Rats exhibit empathy toward their fellow animals, according to multiple studies. In a 2011 experiment involving a rat trapped in a plastic tube, the animal’s unrestrained companion work to free the other rat. Some explained the behavior saying that it’s because rats crave friendship, but a 2015 study revealed that they may have an altruistic nature.

Researchers at the Kwansei Gakuin University in Japan developed a box divided by a transparent partition. On one side, a rat was forced to swim in the water. Although they were not at risk of drowning, they exhibited distress. The only way to escape was if the rat on the other side opened a small round door. The other rat opened the door in most cases. Next, experimenters added a tasty treat into the mix. This time, the rat on the dry side had the choice of two doors. One would free the other animal while the other led to chocolate. Rats chose to help their friends up to 80 percent of the time.

Both rats and mice bond with their human and animal companions.

Rats Aren’t Dirty

Rats who have bonded with their human love to ride on shoulders or be pet, held, and even tickled. When tickled, they emit squeaks that scientists have pinpointed as a sign of joy. “Over time, the rats learn it is fun to play with this [your] hand, and they start chasing it and even recognizing it as a playmate, he says,” says Science Mag. Like dogs, lambs, cows, and rabbits, rats will exhibit “joy jumps,” where they’re so happy, they jump for joy.

Rats love to keep clean and groom themselves daily, as opposed to the stereotype that they’re dirty. They’re also less likely than cats or dogs to transmit parasites and viruses.

Don’t buy from a pet store if you’re thinking of bringing a mouse or rat into your life. Look into local rescue groups and read up on how to give your potential new companion a happy, healthy, and safe life.

Other Companies That Have Banned the Swim Test

Pfizer joins a growing number of companies that have banned the test.

The organization calls for major pharmaceutical companies such as Bristol-Myers Squibb, and Eli Lilly to end the practice. These companies have used at least 5,461 mice, 1,066 rats, 748 gerbils, and 305 guinea pigs in their experiments.

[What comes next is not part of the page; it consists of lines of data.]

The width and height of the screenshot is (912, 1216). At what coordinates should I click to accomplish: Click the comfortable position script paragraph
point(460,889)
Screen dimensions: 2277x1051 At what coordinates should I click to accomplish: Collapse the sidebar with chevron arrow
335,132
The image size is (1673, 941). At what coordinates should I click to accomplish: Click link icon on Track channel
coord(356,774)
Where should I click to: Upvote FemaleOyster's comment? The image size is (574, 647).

Roche — one of the world’s top ten pharmaceutical companies, committed to stopping the widely discredited forced swim test last June. Between 2001 and 2018, Roche published 11 papers indicating that it used the swim test on 800 mice and rats.

Pharmaceutical giant Johnson & Johnson stopped forced swim tests last March after working with PETA. It and one of its subsidiaries, Janssen, a Belgian pharma company, had conducted studies in recent years.

Dutch company DSM Nutritional Products, which manufactures ingredients for supplement and personal care products, ended the tests last May. It tested on more than 200 mice and rats to make claims about ingredients like oregano extract.

AbbVie, an American biopharmaceutical company, said it would no longer conduct or fund the tests last December.